Потому что если тебя не видно – возможно, тебя и не тронут.
Так я и жила: между шёпотом в потолок и мурашками в ягодицах, между надеждой на чудо и страхом, что оно снова сработает не так, как хотелось.
Трагикомедия маленького человека, который слишком рано понял: мир иногда слышит – но не всегда жалеет.
***
В школьную столовую я не ходила. Мне казалось нестерпимым сидеть за столом под чужими взглядами: я прятала свои руки – худые, некрасивые, покрытые бородавками – под рукава. И всё же стыд побеждал меня.
Я выбрасывала талоны и голодала.
Если же всё-таки заходила в столовую, то не притрагивалась к еде – сидела будто окаменевшая, ожидая, когда все разойдутся. Лишь после этого могла быстро съесть что-то, не поднимая глаз от тарелки.
Учителя настояли, чтобы я записалась в кружок юного читателя. Никогда чтение не приносило мне радости.
Мне могла понадобиться вечность, чтобы одолеть книгу в сорок страниц – год, иной раз два. Но правила были строгими: каждую неделю выдавали новую книжку, и ещё через семь дней требовали её пересказ.
За две недели я осилила страницы пять. И даже это было, казалось, подвигом.
Но наступил день, когда очередь дошла до меня.
Я поднялась перед классом, ноги ватные, пальцы ледяные, язык будто прирос к нёбу.
И всё, что смогла выдавить из себя, – это:
– По дороге шли две тени… а мальчики сидели в канаве.
На несколько секунд в классе повисла тишина.
А потом смех.
Оглушительный. Злой. Рубящий по живому.
Смех, который вонзался в меня, как острые камни.
У меня перехватило дыхание. Глаза защипало, и уже через миг я выбежала из класса, не разбирая дороги, захлёбываясь слезами, будто убегала не от смеха – от самой себя.

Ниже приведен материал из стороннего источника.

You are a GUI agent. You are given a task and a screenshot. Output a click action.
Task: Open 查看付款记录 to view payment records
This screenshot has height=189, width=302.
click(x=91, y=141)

Больше в кружок юного читателя я не возвращалась. Никогда.
Но стихи я любила – страстно, безоговорочно, почти как люди любят первое мороженое летом или запах свежей книги. Они рождались во мне так легко, будто кто-то незримый тихонько подсуживал строчки на ухо: о ветре, о деревьях, о дожде… Иногда даже казалось, что это не я пишу, а сама природа берёт мою руку и выводит слова на бумаге.
На уроках русской литературы я читала свои «произведения», свои сочинения по русской литературе – всегда с выражением, с чувством, будто выступала в Большом театре (ну или хотя бы старалась). Раиса Васильевна, наша учительница, при этом устраивалась поудобнее, откладывала все тетради и ручки, закрывала глаза и начинала слушать. Так внимательно, как будто я не подростковое творение зачитывала, а новый блокбастер в стихах. Только она одна верила в меня.

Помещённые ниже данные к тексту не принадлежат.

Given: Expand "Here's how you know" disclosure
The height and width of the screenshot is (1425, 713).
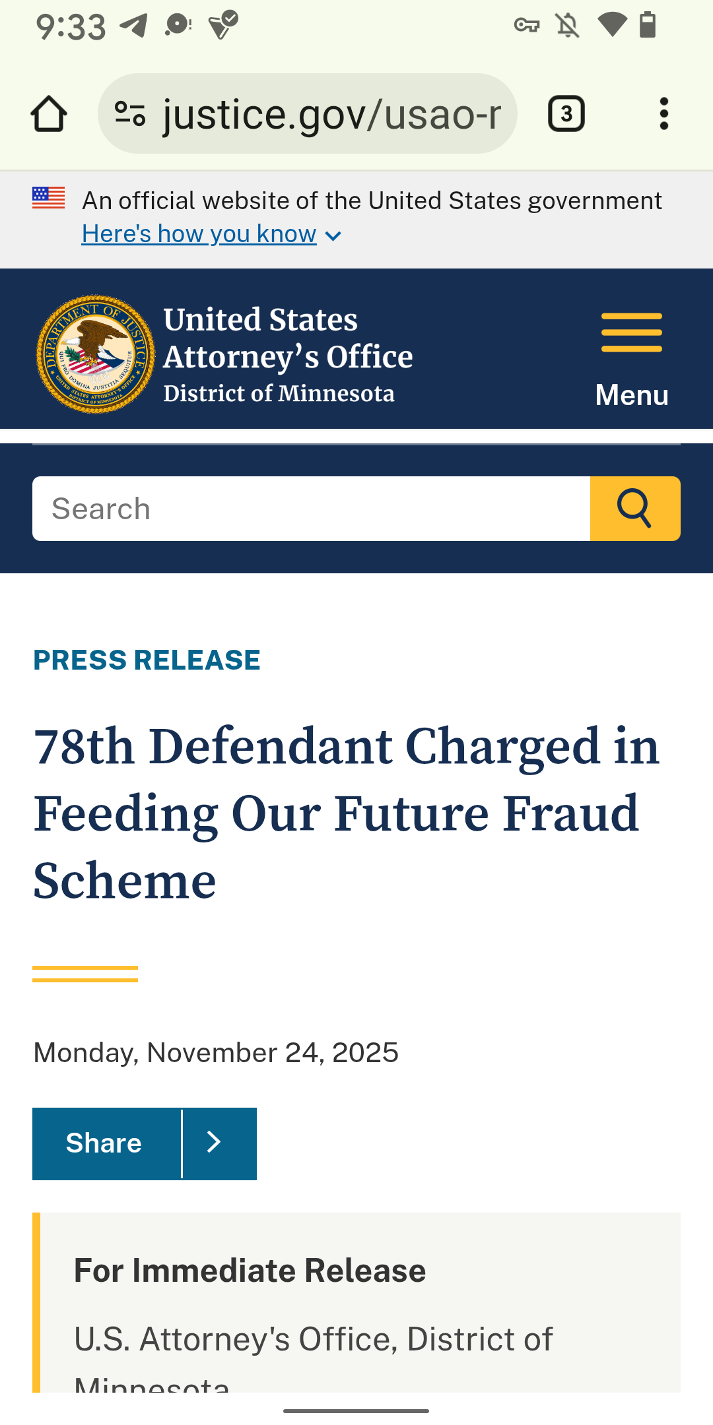Looking at the screenshot, I should [211, 234].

Она уверяла, что когда-нибудь я стану знаменитой, что во мне есть что-то от актрисы, только я – цитирую – «прячу это в своей раковине, как рак-отшельник». Так она меня и окрестила. «Рак-отшельник Марина» – звучало, конечно, не как голливудская звезда, но редко кто осмеливался спорить с Раисой Васильевной.

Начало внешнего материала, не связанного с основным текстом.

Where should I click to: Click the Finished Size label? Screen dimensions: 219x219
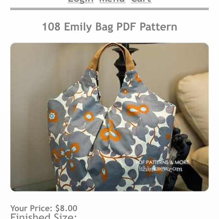pos(43,216)
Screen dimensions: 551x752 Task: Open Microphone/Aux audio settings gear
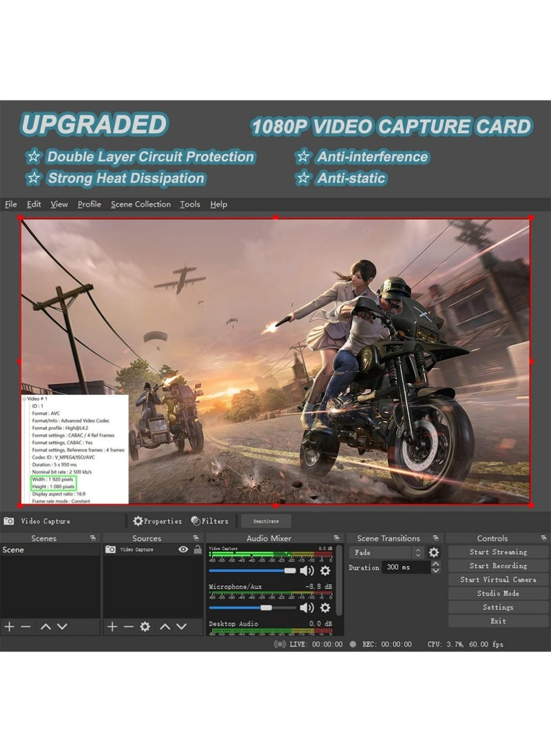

Я так тонко ощущала детали, что они сами просачивались в мои сочинения – как вода в щели старого крыльца. Я могла описать, как пахнет трава после дождя, как шелестит ветерок, едва касаясь щёк, как блестит крохотный гриб с листиком, присохшим к его мокрой шапочке. Казалось, что мир раскрывался передо мной до последней росинки, и всё это я переносила на бумагу так же бережно, как переносят спящего ребёнка с рук на подушку.
Раиса Васильевна всегда улыбалась и говорила:
– Ты понимаешь каждую мелочь. Вот слушаю тебя – и будто сама чувствую запахи, вижу каждый листочек, будто держу в ладонях твой маленький мир.
Эти слова должны были бы воодушевлять, вдохновлять, подбрасывать меня вверх, как воздушный шарик на ветру. Но я каждый раз краснела – смущённо, неловко, как будто меня ловили на чём-то слишком личном.
И всё равно внутри меня всегда звучала одна и та же мысль:
Я могу лучше.
Она жила во мне, тихо гудела где-то под рёбрами, напоминая, что я ещё не достигла своей высоты. Что мои слова ещё могут быть точнее, нежнее, глубже.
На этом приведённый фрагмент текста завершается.